Guns are a relative rarity in Dead Island, but when you get them, it's like Christmas in Hell.
Guns are a relative rarity in Dead Island, but when you get them, it's like Christmas in Hell.

The trick with the game's combat is a stamina system, which prevents you from just running around, swinging wildly like you haven't a care in the world. The more you jump, dodge and attack, the more you deplete the meter, and if you completely drain it, you're out of action for a few moments while it replenishes. Admittedly, this took some serious getting used to. Zombie games have often taught us that zombies are to be killed bloodily, and killed quickly. Here, you actually have to enact some strategy when hordes of undead start heading in your general direction.

While that strategy does add some depth to the combat you wouldn't otherwise tend to find in a game like this, I also felt like, at times, it limited my enjoyment in killing them off. Moments of satisfaction were definitely there, but other times, I felt like I was dancing around zombies a little too often. Maybe it's telling that the most amusing moment actually came from a glitch where I uppercutted a zombie with the pickax, and it went flying into the air, landing on the ground with a resounding thud and exploding into dozens of pieces of rancid meat. The Deep Silver rep quickly pointed out that that was something they were planning to fix. Honestly, I kind of wanted more absurd stuff like that.

Granted, part of my discomfort with the combat system likely stemmed from jumping into a level far-past the game's tutorial. By this point in the game, many different types of zombies have already been introduced. Early on, you will presumably start out with the slower, more sluggish zombies of the Romero camp. But over time, you'll find yourself up against faster, more aggressive 28 Days Later… brand zombies, big, honking boss zombies, and even bizarre, Left 4 Dead-esque mutant boss zombies.

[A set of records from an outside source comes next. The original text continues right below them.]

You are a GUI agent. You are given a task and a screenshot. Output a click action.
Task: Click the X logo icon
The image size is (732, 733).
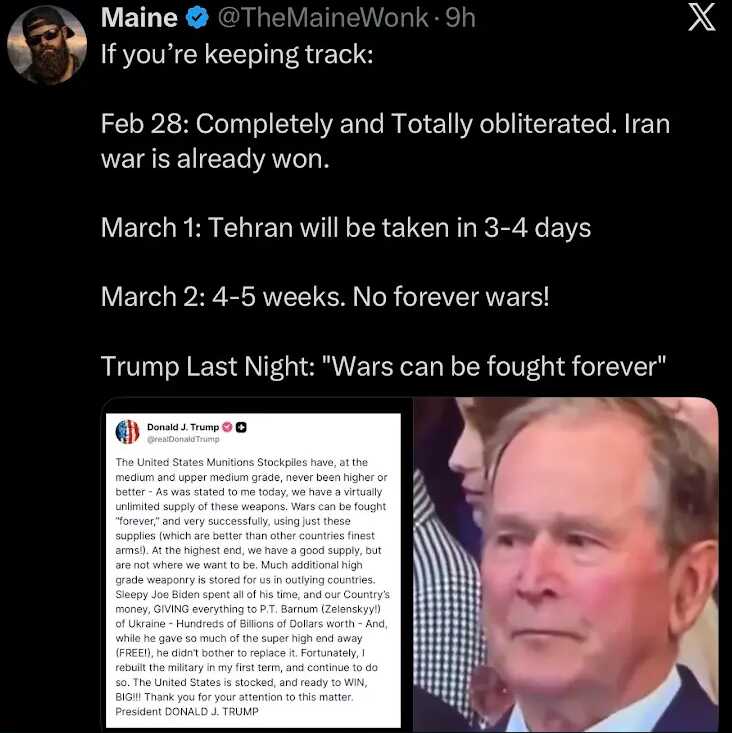click(x=703, y=19)
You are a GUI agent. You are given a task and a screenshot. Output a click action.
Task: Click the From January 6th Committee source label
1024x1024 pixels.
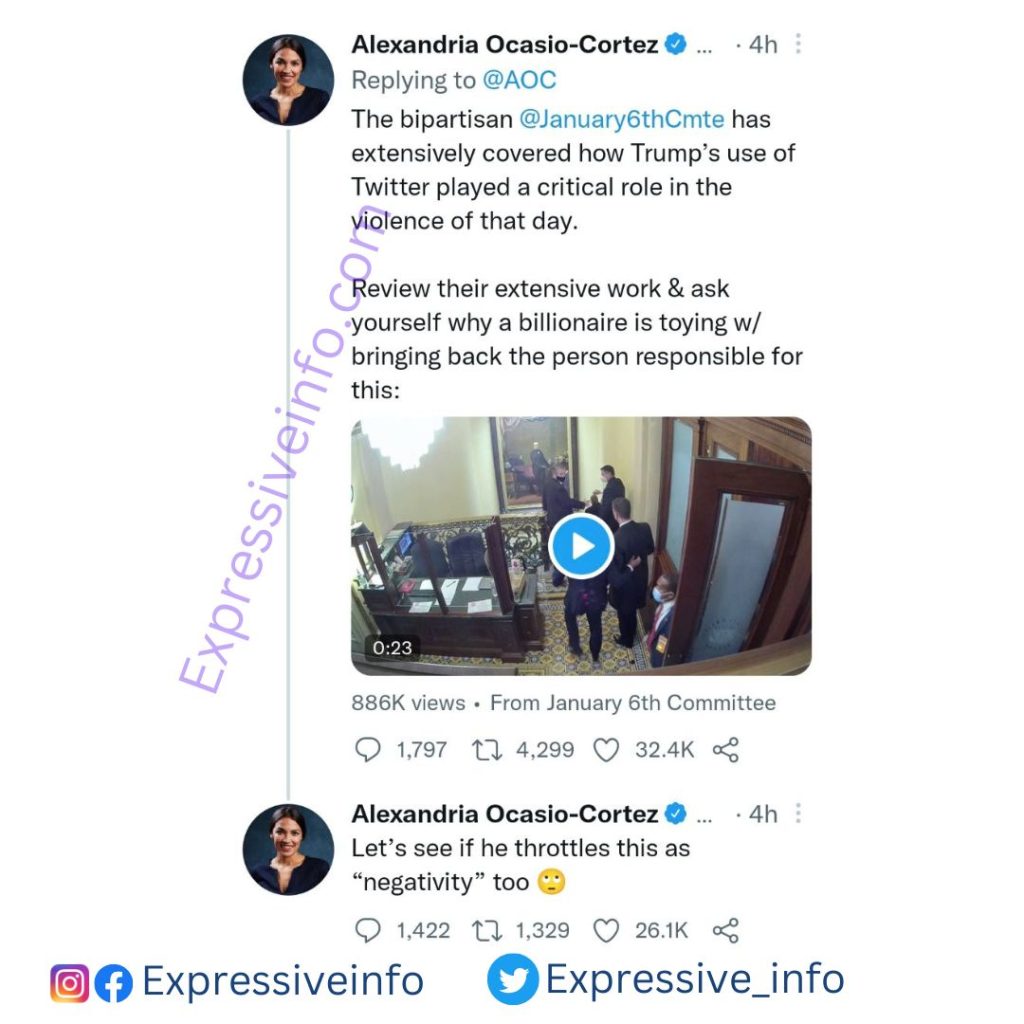(x=633, y=703)
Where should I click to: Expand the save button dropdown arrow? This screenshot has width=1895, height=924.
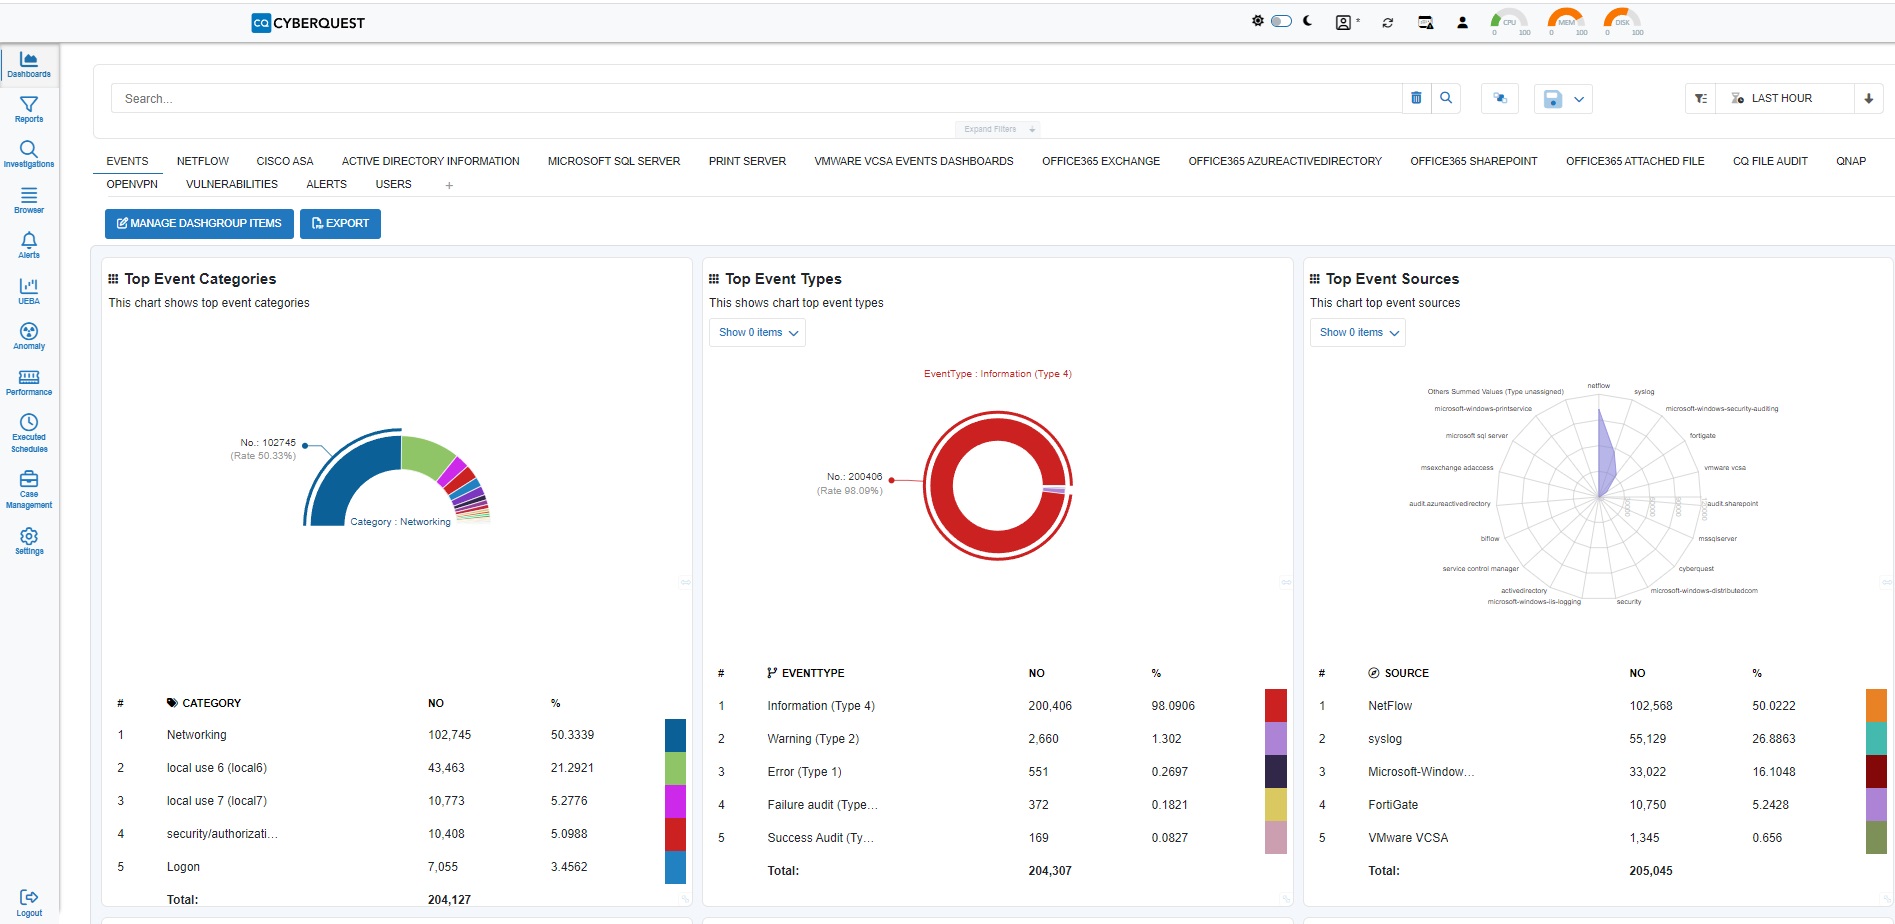coord(1579,99)
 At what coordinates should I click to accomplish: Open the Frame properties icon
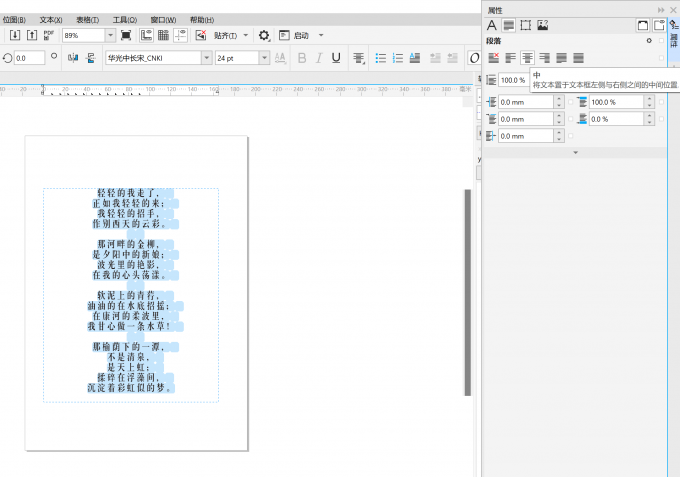click(526, 25)
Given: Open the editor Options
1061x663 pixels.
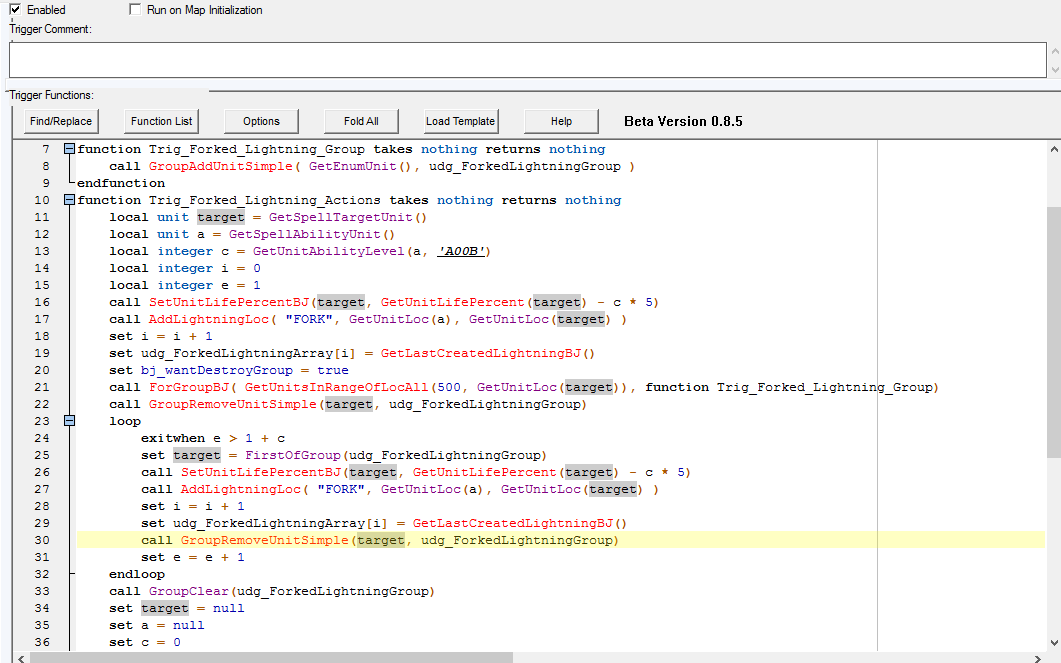Looking at the screenshot, I should click(x=261, y=121).
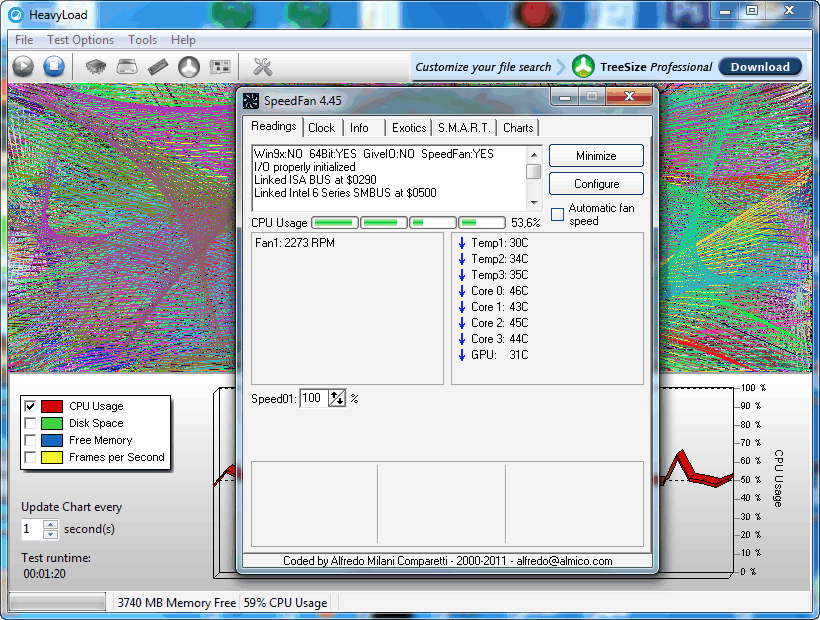Screen dimensions: 820x620
Task: Stop the running test with blue stop button
Action: coord(54,67)
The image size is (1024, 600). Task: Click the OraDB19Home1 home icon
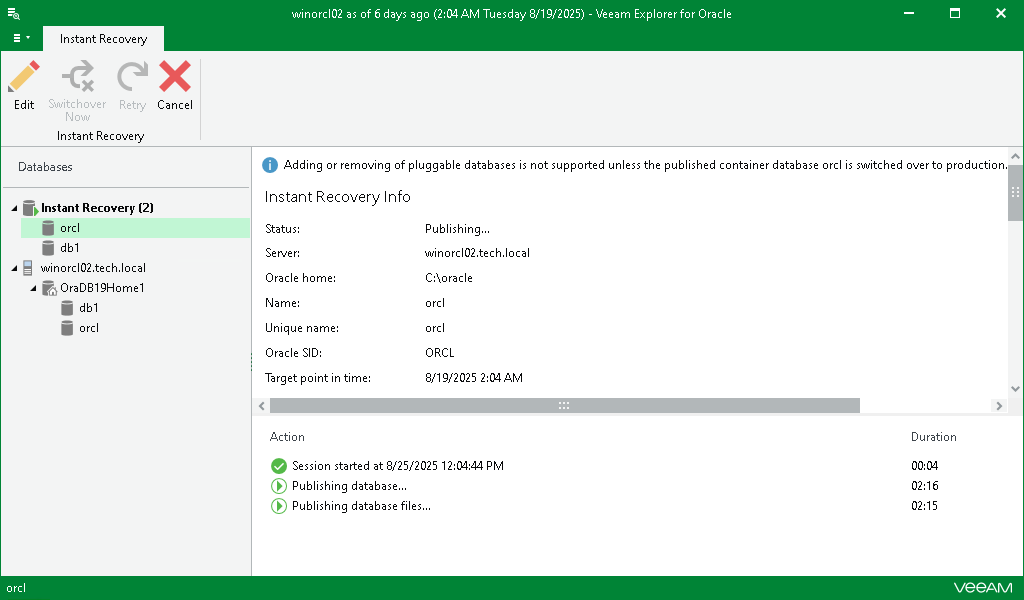49,288
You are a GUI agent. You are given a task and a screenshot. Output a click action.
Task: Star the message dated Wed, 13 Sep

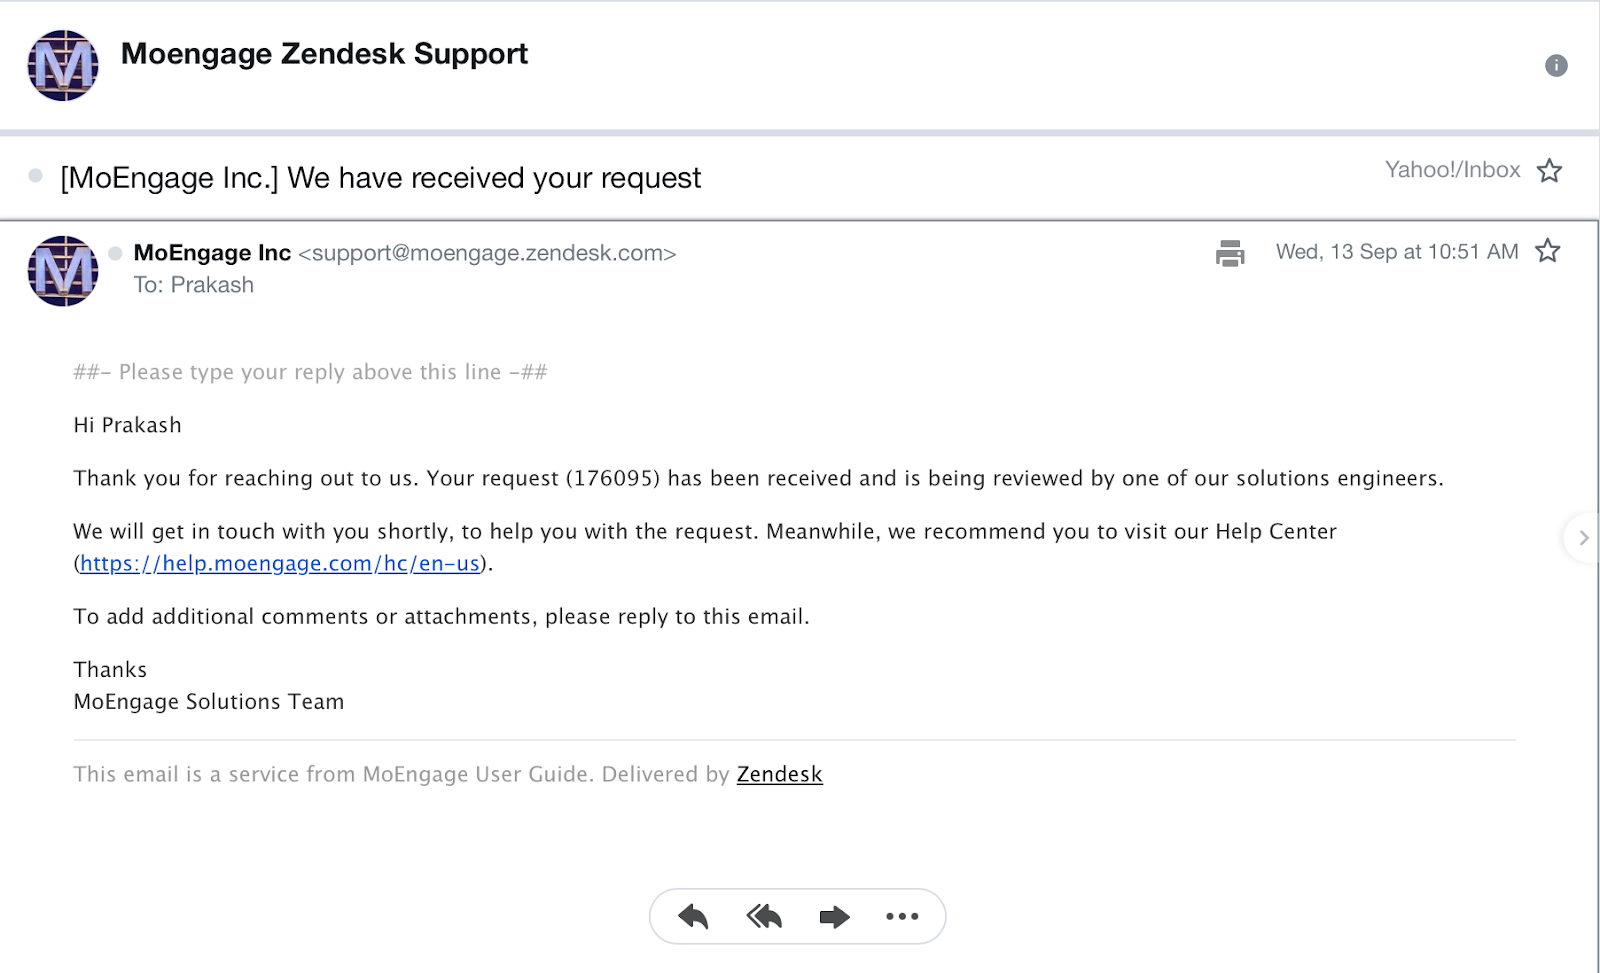pyautogui.click(x=1547, y=251)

One of those reared their head in the second level we toured, which took place much later in the game, and brought me into the main city area of the island. Here, I was tasked with rescuing a group of survivors trapped in a church by a fiendish juggernaut of a boss zombie. Looking a little like Hannibal Lecter on a cocktail of HGH and PCP, this guy was using his head as a battering ram to try and get inside the church. To defeat him, I had to run up, taunt him a bit, let him charge me, then attack him from behind when he hit the wall. Yeah, a little bit standard as boss tactics go, but at least I didn't have to hit him on his weak spot three times.

This dude? Total dick.
This dude? Total dick.

Once I beat him and got inside the church, more missions opened up as I talked to more NPCs, and outside, the weather began to change. One of the cooler visual aspects of the game is how, over the course of the later game sections, the weather will begin to turn seriously sour. Hearkening back to Jurassic Park, you're also in a race against time to try and escape the island before a massive storm hits. Cloud cover, rain, and other nifty weather effects start to pop as the game goes along. All told, the game does look real sharp at this stage of development, though one awkward bit I noticed was the NPCs, who have a little bit of that dead-eyed Oblivion thing going on. The voice-acting also is… a little suspect in places. While I enjoyed that Xian Mei clearly was getting into her role as a righteous hand of zombie destruction, some of her one-liners are seriously cringe-worthy.

All of this has been taken away from a 30-minute chunk of a purportedly 20-hour game, so clearly there is a great deal more to Dead Island that has yet to be seen. My primary reaction to that 30-minute demo was one of general admiration for the sheer volume of ideas the game has in its head. Yes, many of those ideas have been done by other games in the past, but Dead Island wears its inspirations on its filthy, blood-encrusted sleeve, and for the most part, it seems to make good use of them. Even removing the lackluster, seemingly destined for budget bin hell version of the game I saw all those years ago, this version of Dead Island feels like Techland's biggest, riskiest venture yet. With any luck, that risk will pay off as something truly exciting for those still unwearied by the deluge of zombie-everything currently permeating pop culture. There are still a lot of us out there, believe it or not.